Manisa Valisi Erdoğan Bektaş, yaptığı yazılı açıklamada, “Bilindiği gibi Soma ilçemizde miktarı 1 milyar tona ulaşan bir kömür rezervimiz bulunmaktadır. Devletimiz bu kömürü çıkarıp kurulacak termik santrallerle enerjiye dönüştürmeyi temel politika olarak belirlemiştir. Bunun için de yapılan ihale sonucu termik santral kurmaya hak kazanan şirket lehine Bakanlar Kurulu acele kamulaştırma kararı alarak santralin bir an önce kurulmasını sağlamak istemiştir. Bakanlar Kurulu kararını ilgili mahkeme uygulamaya koymuş santralin kurulacağı araziyi şirkete termik santral kurmak üzere teslim etmiş, işin imar planı yapılarak inşaata başlanmıştır. Santral inşaatı hakkındaki Kanun için sahada bulunan bir kısım zeytin ağaçlarının kesilmesi gerekmiştir. Bunun üzerine bir kısım çevreci örgütler ve bazı politik şahsiyetlerce 1939 tarihli ve 3573 sayılı zeytincilik hakkındaki Kanunu gerekçe göstererek zeytin ağaçlarının kesilmesinin hukuki olmadığı gerekçesiyle kamuoyunda idarenin hukuka aykırı bir duruma göz yumduğu gibi bir algı oluşmasına sebep olacak eylem ve kampanyalar başlatılmış ve halen sürdürülmektedir” dedi.

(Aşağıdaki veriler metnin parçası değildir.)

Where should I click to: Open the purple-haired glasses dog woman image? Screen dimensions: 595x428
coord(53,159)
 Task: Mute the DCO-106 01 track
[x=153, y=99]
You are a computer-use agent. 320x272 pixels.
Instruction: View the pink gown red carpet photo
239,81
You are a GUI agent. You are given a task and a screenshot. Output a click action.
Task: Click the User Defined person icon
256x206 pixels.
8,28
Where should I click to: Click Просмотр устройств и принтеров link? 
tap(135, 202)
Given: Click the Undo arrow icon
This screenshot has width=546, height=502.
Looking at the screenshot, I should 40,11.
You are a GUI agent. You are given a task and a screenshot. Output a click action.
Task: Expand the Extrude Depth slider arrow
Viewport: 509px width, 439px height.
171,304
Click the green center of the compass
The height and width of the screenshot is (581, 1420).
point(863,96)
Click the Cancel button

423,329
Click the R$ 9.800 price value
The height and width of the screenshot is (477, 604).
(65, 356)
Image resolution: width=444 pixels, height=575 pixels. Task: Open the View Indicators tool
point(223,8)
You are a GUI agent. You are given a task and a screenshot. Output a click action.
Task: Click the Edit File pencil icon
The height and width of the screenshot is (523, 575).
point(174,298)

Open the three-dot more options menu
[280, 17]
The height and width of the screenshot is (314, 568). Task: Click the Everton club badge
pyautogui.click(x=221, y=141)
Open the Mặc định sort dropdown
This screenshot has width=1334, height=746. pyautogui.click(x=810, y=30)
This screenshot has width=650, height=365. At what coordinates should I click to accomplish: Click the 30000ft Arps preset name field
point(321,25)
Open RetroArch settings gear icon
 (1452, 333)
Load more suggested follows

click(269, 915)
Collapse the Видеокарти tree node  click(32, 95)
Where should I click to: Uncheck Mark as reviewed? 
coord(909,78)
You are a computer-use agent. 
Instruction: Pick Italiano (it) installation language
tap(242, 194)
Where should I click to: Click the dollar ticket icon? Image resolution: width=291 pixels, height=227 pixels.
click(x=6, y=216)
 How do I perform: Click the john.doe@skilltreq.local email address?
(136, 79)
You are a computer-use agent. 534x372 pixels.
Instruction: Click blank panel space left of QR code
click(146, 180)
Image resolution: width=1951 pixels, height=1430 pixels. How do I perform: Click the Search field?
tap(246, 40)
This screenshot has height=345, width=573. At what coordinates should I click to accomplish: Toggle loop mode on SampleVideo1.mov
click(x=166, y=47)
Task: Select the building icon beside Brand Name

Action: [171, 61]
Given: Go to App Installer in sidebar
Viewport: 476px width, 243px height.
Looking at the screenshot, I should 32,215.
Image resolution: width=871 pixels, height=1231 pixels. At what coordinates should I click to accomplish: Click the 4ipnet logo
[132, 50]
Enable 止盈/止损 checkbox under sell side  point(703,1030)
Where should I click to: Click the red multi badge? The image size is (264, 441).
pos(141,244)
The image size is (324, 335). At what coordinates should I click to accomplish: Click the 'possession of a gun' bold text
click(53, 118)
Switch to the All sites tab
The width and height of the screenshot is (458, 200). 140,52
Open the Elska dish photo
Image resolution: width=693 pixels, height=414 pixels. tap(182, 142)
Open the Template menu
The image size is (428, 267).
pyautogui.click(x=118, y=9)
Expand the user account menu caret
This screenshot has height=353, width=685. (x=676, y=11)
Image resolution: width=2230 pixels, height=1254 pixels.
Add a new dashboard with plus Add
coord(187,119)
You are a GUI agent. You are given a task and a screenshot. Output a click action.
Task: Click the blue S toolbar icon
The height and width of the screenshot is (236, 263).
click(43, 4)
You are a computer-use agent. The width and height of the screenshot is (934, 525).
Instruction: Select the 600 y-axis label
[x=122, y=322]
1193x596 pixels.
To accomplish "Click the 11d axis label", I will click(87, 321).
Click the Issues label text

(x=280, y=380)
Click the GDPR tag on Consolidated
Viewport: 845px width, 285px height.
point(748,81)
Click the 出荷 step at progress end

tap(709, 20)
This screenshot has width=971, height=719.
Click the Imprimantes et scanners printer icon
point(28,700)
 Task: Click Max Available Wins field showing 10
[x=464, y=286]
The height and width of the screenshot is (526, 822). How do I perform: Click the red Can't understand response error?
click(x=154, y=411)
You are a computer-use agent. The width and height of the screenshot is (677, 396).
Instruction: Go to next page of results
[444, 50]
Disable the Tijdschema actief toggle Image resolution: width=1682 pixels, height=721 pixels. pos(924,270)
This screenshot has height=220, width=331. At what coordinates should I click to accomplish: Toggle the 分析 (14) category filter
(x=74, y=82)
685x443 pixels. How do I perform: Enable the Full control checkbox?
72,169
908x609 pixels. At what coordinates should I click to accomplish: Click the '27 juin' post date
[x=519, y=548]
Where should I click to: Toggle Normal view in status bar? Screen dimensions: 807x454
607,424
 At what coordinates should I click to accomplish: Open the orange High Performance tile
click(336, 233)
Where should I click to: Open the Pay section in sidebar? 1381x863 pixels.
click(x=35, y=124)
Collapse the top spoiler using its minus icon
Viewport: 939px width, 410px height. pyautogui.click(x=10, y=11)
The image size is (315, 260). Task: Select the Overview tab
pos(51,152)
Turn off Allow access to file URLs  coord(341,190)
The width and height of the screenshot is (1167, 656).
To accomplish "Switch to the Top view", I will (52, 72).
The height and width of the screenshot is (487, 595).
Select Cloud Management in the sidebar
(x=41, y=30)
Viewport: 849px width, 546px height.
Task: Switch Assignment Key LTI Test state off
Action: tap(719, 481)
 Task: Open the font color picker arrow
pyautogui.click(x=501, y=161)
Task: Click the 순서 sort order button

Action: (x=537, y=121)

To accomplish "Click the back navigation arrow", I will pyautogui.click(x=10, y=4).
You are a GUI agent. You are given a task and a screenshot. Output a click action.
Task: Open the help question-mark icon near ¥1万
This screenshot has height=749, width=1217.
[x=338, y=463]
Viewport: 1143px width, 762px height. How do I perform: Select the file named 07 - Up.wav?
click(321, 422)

Konunun incelendiğinde 1939 yılının şartlarıyla hazırlanan 3573 sayılı kanunla zeytin alanlarının daraltılmasının, ağaçların kesilmesinin önüne geçilmeye çalışıldığı, aksine davrandığı tespit edilenlere idari para ceza uygulaması öngörüldüğü anlaşıldığını aktaran Vali Bektaş, “Baştan bu tarafa ağaçların kesildiği yönünde idareye vaki şikayetler üzerine olaya müdahale edilmiş, para cezası uygulanmış ve konu her defasında suç olabilir düşüncesiyle mahkemeye intikal ettirilmiştir. İlgili Cumhuriyet Savcılığı verdiği kararıyla konunun suç oluşturmadığını, kovuşturmaya yer olmadığını açıkça belirtmiştir. Bütün bunlara ve konunun hukuki boyutunun defalarca ilgililere anlatılmasına rağmen söz konusu kampanya ve eylemler ısrarla sürdürülmeye çalışılmaktadır. Bu konuda kamuoyunun dikkatli olması, suni algı oluşturma çabalarına prim vermemesi sürdürülen kamu hizmetinin sağlığı açısından önemlidir” ifadelerini kullandı.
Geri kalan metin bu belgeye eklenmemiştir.